=== EXERCISE ===
Change "Directory" to "Settings" in the records starting at the line containing "This screenshot has width=1568, height=532." and ending at the line containing "Looking at the screenshot, I should (31, 408).", leaving everything else the same, and give back only those lines.

=== LISTING ===

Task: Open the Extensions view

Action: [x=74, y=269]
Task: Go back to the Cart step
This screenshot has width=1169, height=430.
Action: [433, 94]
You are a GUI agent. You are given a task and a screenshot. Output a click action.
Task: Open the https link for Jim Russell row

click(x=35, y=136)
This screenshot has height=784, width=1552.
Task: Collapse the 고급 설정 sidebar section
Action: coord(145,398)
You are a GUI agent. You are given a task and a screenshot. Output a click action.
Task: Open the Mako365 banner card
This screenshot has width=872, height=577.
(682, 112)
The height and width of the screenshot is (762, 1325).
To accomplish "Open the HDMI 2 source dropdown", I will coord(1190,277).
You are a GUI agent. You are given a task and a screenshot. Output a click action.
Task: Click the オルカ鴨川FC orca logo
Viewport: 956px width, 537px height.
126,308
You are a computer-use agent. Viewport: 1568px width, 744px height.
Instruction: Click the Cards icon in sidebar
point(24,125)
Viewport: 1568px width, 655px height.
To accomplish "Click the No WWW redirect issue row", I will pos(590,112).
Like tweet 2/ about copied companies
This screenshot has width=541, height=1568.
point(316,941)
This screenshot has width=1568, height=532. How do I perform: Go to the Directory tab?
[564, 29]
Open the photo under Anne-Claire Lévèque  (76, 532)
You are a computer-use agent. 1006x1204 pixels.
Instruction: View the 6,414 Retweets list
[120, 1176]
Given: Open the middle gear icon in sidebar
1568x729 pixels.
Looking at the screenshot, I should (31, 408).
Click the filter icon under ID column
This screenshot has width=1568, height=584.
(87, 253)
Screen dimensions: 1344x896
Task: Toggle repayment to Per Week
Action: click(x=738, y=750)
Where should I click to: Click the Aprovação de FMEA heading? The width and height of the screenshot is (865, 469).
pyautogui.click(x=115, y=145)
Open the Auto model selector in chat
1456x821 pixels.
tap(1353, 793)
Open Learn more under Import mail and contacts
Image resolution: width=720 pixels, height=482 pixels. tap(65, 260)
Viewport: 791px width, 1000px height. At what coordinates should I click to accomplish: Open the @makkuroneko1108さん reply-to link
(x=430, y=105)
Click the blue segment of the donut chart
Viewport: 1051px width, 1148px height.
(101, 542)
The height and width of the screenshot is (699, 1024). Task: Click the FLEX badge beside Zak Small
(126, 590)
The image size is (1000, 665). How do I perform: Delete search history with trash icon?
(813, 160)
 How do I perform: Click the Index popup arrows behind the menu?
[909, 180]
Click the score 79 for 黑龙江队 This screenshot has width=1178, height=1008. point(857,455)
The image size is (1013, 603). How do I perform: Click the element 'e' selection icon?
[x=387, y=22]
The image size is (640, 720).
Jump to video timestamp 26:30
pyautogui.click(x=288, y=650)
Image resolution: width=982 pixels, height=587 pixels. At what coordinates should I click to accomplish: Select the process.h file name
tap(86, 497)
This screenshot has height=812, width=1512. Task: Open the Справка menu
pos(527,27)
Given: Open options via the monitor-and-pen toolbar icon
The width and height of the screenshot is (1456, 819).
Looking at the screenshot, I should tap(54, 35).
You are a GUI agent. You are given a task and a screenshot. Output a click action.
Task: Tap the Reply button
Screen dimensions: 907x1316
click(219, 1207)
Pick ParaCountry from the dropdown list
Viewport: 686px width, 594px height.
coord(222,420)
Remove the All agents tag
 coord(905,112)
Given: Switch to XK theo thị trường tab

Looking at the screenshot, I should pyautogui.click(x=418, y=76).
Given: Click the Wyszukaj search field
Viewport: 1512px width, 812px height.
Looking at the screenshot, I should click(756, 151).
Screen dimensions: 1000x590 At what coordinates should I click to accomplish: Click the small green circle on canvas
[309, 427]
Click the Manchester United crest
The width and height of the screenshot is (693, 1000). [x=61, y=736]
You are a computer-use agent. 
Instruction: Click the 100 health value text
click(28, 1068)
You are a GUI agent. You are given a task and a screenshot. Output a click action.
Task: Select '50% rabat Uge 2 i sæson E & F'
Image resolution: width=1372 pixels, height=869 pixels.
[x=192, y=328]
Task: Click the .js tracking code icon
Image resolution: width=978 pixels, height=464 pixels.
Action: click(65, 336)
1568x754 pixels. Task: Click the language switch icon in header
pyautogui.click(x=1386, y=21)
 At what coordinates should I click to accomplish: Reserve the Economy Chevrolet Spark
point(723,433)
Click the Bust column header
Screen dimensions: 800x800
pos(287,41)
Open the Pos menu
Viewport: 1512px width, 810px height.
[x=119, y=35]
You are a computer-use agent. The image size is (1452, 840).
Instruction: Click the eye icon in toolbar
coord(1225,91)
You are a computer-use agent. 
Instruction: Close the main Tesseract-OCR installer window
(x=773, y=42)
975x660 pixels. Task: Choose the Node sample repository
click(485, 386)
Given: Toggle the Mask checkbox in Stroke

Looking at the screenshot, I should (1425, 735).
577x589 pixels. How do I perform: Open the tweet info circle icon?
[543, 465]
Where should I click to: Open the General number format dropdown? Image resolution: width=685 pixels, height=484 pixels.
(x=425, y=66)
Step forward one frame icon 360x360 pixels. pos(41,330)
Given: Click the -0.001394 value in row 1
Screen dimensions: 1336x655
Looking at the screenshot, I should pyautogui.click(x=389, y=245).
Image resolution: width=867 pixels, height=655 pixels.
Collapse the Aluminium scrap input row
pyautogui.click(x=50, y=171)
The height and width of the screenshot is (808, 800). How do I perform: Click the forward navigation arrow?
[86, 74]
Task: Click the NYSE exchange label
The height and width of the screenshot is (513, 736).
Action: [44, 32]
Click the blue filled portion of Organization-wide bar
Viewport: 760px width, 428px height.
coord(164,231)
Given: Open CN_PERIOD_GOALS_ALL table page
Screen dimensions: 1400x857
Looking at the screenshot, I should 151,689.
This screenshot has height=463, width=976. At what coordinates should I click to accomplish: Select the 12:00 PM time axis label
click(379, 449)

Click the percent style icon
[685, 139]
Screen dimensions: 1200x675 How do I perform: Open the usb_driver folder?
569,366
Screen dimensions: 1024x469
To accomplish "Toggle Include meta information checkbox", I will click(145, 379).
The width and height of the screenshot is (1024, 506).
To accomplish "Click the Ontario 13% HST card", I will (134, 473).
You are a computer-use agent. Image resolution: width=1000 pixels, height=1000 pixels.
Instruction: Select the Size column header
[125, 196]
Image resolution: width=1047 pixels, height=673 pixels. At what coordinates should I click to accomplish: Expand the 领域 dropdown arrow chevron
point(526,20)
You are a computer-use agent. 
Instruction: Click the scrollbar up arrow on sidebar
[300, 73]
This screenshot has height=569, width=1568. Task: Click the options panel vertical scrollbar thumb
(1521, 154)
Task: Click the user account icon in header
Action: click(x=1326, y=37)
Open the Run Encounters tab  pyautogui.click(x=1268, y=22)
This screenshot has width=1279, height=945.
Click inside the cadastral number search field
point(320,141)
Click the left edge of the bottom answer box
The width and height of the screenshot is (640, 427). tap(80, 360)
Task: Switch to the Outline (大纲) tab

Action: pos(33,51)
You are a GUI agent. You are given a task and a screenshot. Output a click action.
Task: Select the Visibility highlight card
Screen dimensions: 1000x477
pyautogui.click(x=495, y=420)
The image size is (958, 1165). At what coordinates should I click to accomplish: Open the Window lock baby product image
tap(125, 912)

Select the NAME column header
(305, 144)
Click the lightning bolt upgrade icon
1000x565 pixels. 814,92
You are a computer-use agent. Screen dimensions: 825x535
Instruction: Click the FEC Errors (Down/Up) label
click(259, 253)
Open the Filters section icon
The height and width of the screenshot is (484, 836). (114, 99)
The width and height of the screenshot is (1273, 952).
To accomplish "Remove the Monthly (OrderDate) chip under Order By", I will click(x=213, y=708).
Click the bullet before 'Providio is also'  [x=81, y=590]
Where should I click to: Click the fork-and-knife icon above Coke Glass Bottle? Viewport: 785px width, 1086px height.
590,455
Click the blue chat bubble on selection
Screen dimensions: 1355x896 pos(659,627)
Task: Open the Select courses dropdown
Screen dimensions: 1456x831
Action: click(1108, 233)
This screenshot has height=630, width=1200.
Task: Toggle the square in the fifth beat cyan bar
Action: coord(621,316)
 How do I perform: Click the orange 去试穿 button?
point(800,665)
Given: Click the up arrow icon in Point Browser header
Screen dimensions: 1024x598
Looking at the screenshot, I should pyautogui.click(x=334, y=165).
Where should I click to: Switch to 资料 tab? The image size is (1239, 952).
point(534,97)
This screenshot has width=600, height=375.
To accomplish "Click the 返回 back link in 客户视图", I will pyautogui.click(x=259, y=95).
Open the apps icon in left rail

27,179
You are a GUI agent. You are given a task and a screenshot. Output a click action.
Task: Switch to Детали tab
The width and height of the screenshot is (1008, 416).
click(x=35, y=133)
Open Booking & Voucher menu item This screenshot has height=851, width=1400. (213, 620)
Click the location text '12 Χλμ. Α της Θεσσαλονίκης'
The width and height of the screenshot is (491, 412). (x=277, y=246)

=== TASK OUTPUT ===
This screenshot has width=1568, height=532. How do I perform: Go to the Settings tab?
[564, 29]
Open the photo under Anne-Claire Lévèque  (76, 532)
You are a computer-use agent. 1006x1204 pixels.
Instruction: View the 6,414 Retweets list
[120, 1176]
Given: Open the middle gear icon in sidebar
1568x729 pixels.
Looking at the screenshot, I should (31, 408).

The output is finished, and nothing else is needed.